◆ Supplied records ◆
++++++++++++++++++++

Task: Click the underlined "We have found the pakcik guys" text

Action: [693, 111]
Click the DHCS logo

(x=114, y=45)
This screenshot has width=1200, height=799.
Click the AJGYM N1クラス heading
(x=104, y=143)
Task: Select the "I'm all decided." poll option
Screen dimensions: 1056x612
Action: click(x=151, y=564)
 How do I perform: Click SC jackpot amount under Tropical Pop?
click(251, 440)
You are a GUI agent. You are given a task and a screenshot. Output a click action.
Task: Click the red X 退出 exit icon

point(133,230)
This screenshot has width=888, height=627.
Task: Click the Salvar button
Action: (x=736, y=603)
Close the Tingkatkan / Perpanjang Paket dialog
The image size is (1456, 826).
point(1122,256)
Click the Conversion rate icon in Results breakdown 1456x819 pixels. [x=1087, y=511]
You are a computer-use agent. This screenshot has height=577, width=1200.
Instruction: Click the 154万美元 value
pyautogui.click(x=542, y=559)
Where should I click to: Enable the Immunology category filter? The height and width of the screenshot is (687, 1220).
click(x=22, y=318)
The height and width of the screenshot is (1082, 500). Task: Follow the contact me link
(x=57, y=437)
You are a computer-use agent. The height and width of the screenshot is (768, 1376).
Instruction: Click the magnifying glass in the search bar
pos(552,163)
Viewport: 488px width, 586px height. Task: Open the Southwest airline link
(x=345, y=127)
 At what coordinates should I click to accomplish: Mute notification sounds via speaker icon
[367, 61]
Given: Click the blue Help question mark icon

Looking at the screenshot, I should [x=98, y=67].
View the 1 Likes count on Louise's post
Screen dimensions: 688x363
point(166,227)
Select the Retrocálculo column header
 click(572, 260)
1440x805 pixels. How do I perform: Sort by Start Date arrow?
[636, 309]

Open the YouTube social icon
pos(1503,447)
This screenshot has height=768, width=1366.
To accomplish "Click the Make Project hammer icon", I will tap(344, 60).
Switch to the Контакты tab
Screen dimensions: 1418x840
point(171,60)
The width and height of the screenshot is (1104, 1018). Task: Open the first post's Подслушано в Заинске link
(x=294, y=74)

++++++++++++++++++++

◆ What is needed ◆
In the listing above, find each line with "agent" and copy it.

◆ Finished exercise ◆
You are a GUI agent. You are given a task and a screenshot. Output a click action.
You are a computer-use agent. This screenshot has height=577, width=1200.
You are a computer-use agent. The height and width of the screenshot is (768, 1376).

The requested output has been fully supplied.